O estragão, erva aromática amplamente utilizada na culinária e na fitoterapia, oferece diversos benefícios à saúde, especialmente para o sistema digestivo e o fígado. Segundo especialistas, a planta é rica em vitaminas, minerais e compostos antioxidantes, além de possuir propriedades anti-inflamatórias e antibacterianas.
Benefícios digestivos e hepatoprotetores
O consumo de estragão pode auxiliar na função digestiva, aliviando desconfortos como má digestão e gases. Estudos indicam que a erva estimula a produção de enzimas digestivas e bile, contribuindo para uma digestão mais eficiente. Além disso, suas propriedades hepatoprotetoras ajudam a proteger o fígado contra danos oxidativos e inflamações.
Rico em nutrientes e antioxidantes
A planta contém quantidades significativas de vitamina C, vitamina A, ferro, cálcio e magnésio. Os antioxidantes presentes, como flavonoides e polifenóis, combatem os radicais livres, reduzindo o estresse oxidativo e prevenindo doenças crônicas. As propriedades antibacterianas também podem ajudar a combater infecções leves.
Contraindicações e cuidados
Apesar dos benefícios, o estragão não é recomendado para todos. Gestantes e lactantes devem evitar o consumo, pois a erva pode estimular contrações uterinas e afetar a produção de leite. Pessoas que fazem uso de anticoagulantes também precisam de cautela, já que o estragão pode potencializar o efeito desses medicamentos, aumentando o risco de sangramentos. Especialistas orientam que o consumo deve ser moderado e, em caso de dúvidas, é essencial buscar orientação médica antes de incluí-lo na dieta.

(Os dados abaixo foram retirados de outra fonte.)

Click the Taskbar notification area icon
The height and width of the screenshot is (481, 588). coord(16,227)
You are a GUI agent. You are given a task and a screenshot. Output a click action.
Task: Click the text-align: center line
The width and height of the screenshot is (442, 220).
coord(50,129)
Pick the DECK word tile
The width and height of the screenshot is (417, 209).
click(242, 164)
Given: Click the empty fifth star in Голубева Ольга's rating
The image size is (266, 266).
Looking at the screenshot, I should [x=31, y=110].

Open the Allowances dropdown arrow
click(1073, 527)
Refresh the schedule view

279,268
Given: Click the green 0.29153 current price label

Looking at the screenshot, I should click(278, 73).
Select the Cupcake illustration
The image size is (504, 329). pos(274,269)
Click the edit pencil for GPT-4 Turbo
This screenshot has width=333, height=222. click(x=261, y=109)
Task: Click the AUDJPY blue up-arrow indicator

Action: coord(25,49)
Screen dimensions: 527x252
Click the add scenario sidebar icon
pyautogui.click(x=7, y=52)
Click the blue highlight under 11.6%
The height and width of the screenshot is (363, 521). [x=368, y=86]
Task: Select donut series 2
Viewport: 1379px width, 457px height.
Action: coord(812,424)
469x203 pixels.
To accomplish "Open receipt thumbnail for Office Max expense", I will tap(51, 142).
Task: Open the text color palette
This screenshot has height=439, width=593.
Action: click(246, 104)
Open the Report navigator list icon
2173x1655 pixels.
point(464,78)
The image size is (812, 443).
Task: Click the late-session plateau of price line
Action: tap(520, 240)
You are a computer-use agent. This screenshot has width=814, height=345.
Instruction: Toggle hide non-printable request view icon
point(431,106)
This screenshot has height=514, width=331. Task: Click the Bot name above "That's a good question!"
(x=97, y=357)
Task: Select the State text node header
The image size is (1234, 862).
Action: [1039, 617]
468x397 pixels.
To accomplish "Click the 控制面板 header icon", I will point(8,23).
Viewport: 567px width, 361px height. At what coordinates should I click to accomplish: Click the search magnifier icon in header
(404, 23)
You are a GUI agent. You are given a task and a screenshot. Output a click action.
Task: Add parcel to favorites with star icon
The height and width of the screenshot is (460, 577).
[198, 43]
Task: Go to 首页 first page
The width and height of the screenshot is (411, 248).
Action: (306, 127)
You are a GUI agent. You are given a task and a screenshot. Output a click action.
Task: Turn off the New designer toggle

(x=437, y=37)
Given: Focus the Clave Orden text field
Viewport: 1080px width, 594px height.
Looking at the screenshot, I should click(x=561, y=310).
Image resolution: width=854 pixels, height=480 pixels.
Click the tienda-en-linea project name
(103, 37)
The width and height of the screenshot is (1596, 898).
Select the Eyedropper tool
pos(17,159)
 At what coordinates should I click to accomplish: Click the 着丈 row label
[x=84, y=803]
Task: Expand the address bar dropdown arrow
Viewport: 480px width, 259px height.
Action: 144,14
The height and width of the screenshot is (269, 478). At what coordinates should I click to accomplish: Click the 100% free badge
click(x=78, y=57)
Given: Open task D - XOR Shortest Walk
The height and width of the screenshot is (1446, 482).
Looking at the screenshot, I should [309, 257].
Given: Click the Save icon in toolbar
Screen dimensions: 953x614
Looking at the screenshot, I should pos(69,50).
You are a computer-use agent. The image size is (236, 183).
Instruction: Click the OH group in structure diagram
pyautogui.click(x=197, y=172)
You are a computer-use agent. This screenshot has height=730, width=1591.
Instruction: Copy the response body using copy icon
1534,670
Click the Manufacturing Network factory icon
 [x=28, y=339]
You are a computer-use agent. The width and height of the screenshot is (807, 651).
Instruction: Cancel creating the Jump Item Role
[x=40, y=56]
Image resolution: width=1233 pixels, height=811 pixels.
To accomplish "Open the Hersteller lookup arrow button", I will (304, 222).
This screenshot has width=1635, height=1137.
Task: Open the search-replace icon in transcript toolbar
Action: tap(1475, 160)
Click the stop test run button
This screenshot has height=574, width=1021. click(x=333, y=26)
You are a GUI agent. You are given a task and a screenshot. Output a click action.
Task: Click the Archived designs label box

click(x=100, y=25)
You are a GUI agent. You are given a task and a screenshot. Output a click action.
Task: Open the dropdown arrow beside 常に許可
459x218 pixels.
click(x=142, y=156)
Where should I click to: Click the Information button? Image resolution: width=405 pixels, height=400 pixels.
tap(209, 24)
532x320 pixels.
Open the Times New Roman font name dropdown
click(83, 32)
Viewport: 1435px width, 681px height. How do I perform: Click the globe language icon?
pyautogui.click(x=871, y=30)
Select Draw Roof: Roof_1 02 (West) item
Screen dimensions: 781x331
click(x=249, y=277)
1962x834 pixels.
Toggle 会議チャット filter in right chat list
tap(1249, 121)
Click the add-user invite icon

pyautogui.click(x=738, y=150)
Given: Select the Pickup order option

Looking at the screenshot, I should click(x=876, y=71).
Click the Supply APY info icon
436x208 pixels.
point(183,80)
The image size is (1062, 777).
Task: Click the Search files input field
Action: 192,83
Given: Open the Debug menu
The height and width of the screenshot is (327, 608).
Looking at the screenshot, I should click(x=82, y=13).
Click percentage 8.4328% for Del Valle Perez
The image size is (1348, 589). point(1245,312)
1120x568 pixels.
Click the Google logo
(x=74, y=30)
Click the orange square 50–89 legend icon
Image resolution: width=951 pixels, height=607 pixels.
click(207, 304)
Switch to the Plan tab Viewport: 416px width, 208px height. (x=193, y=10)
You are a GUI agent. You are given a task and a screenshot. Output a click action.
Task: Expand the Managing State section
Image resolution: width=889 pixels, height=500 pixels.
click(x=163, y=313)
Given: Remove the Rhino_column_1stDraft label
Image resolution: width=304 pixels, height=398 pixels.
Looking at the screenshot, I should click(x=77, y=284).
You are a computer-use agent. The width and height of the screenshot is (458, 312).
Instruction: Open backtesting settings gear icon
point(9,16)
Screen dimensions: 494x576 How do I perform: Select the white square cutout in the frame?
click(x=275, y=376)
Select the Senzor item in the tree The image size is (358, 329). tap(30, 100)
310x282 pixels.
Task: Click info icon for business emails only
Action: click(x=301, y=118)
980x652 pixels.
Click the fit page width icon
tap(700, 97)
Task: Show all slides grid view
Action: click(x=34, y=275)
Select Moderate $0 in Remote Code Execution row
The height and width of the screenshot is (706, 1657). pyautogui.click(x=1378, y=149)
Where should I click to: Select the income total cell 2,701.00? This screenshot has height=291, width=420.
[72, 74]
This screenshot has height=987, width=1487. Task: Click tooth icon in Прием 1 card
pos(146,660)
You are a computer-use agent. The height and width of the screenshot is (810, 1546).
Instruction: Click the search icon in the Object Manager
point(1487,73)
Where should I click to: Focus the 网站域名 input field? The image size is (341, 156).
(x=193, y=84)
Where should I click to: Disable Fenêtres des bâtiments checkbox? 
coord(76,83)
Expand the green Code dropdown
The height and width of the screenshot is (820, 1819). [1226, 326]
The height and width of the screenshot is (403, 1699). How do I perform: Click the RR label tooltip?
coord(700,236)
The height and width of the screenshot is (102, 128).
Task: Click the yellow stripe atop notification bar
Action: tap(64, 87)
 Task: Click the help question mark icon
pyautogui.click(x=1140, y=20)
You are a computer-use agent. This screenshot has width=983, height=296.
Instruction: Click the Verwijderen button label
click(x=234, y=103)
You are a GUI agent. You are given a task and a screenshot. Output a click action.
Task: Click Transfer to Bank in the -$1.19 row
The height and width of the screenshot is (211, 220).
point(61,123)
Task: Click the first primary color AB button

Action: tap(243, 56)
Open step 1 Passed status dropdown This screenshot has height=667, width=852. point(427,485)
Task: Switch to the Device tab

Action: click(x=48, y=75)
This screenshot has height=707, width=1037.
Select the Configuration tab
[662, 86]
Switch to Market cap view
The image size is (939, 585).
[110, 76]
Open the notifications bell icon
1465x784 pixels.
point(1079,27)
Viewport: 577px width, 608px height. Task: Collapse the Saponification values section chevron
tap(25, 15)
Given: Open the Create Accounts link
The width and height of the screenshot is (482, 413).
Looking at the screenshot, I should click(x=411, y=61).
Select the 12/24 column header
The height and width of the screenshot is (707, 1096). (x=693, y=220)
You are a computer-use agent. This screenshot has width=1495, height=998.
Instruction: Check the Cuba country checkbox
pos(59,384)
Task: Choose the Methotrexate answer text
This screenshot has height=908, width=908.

Uso culinário e formas de consumo
Na culinária, o estragão é apreciado por seu sabor levemente adocicado e anisado, sendo comum em molhos, saladas, carnes e conservas. Pode ser usado fresco ou seco, mas o frescor preserva melhor seus compostos ativos. Na fitoterapia, é consumido na forma de chá ou extrato, sempre seguindo as recomendações de um profissional de saúde.